Entscheidungsstichwort (Thema)

Umbaukosten als Herstellungskosten bei Erneuerung unter anderem der Elektro-, Heizungs- und Sanitärinstallationen sowie der Fenster einer vermieteten Wohnung in einem alten Bauernhaus

 

Leitsatz (redaktionell)

1. Eine – nach § 255 Abs. 2 Satz 1 HGB zu Herstellungskosten führende – wesentliche Verbesserung ist bei einem Wohngebäude immer dann gegeben, wenn der Gebrauchswert (das Nutzungspotential) des Gebäudes durch die Baumaßnahmen in bestimmter Weise gehoben wird. Dies setzt voraus, dass mindestens drei der Kernbereiche der Ausstattung einer Wohnung, nämlich Elektro-, Heizungs-, Sanitärinstallationen und Fenster, von Grund auf erneuert werden (sogenannter Standardsprung). Die Kosten für die grundlegende Renovierung einer vermieteten Wohnung in einem alten Bauernhaus sind hiernach als Herstellungskosten zu qualifizieren, wenn unter anderem

  • Decken- und Wandschalungen demontiert, die Lattung und Isolierung abgerissen, die Teppichböden und Türen entfernt, die Trennwände der Süd- und Nordseite abgerissen, bei den restlichen Wänden der Putz und die Fliesen abgeschlagen, die Treppe herausgerissen, teils tragende Altlädenböden herausgeschnitten und neue Deckenbalken eingebaut, der bestehende Balkon gesichert sowie neu verankert und die Außenwände gesichert worden sind,
  • Kunststofffenster und eine Kunststofftür mit zweifachem Wärmeschutzglas eingesetzt, die Elektroinstallation erneuert worden sind, ein Antennen-, Telefon- und Sprechanlagenkabel neu verlegt wurde, die Böden trittschallisoliert sowie der Bodenbelag neu verlegt worden sind,
  • neue Flachheizkörper und Badheizkörper installiert sowie im Bad eine neue Duschanlage, Waschtischanlage, Wannenanlage und WC-Anlage hergestellt worden sind.
 

Normenkette

EStG § 21 Abs. 1 S. 1 Nr. 1, § 9 Abs. 1 Sätze 1, 2 Nr. 7, § 7 Abs. 4 Nr. 2 Buchst. a; HGB § 255 Abs. 2 S. 1

 

Nachgehend

BFH (Beschluss vom 14.03.2023; Aktenzeichen IX B 60/22)

 

Tenor

1. Die Klage wird abgewiesen.

2. Der Kläger trägt die Kosten des Verfahrens.

 

Tatbestand

Die Beteiligten streiten darüber, ob Umbaukosten für das Obergeschoss des Objekts in W., S-Str. 8, Herstellungskosten oder Erhaltungsaufwendungen darstellen.

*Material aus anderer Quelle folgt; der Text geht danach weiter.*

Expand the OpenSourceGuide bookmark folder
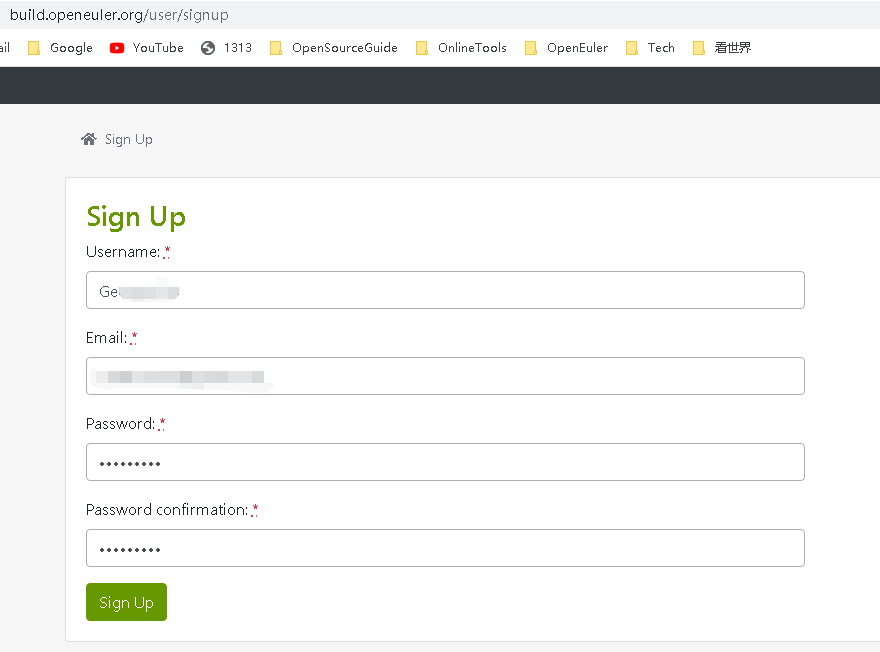The width and height of the screenshot is (880, 652). (334, 48)
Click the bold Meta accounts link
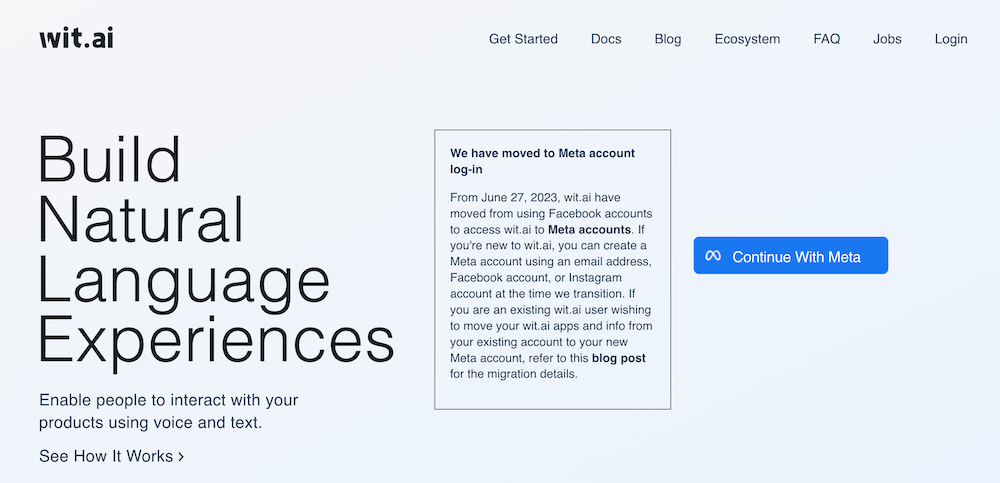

Der Kläger übernahm einen land- und forstwirtschaftlichen Betrieb durch Übergabevertrag vom 28. August 2000 von seinen Eltern, Herrn H. und Frau H.. Im Rahmen dieser Übergabe wurde auch das im Jahr 1861 erbaute Wohnhaus auf den Kläger übertragen. Den Eltern und der Schwester des Klägers wurde mit der Übergabe ein lebenslanges Wohnrecht in dem Bauernhaus eingeräumt. Das Dachgeschoss wurde seit 1998 vom Bruder des Klägers bewohnt. Für den Zugang zur Dachgeschosswohnung wurde eine Außentreppe ins Obergeschoss und von dort eine Innentreppe genutzt. Die Wohnung im Erdgeschoss wurde ursprünglich von den Eltern des Klägers und die Wohnung im Obergeschoss vom Kläger und seiner Schwester bewohnt. Im Jahr 2003 baute der Kläger im angrenzenden Stall eine Wohnung aus, die er im Anschluss an den Umbau selbst nutzte. Die ehemalige Wohnung des Klägers im Obergeschoss wurde nach dessen Auszug von seiner Schwester bewohnt. Beide Geschosse waren über eine eingehauste Innentreppe verbunden. Nach dem Tod der Eltern und dem Umzug der Schwester in ein Pflegeheim wurde die Wohnung im Erdgeschoss an fremde Dritte vermietet. Ausweislich des Mietvertrages vom 16. April 2014 wurde die Wohnung im Erdgeschoss, bestehend aus fünf Zimmern, Küche, Diele, Bad/WC mit einer Wohnfläche von etwa 100 m² vermietet. Nach Umbaumaßnahmen wurde durch Mietvertrag vom 17. Dezember 2015 die Wohnung im Obergeschoss, bestehend aus drei Zimmern, zwei Bädern mit WC, einer Küche, einem Balkon und einer Loggia mit einer Gesamtwohnfläche von etwa 140 m² vermietet.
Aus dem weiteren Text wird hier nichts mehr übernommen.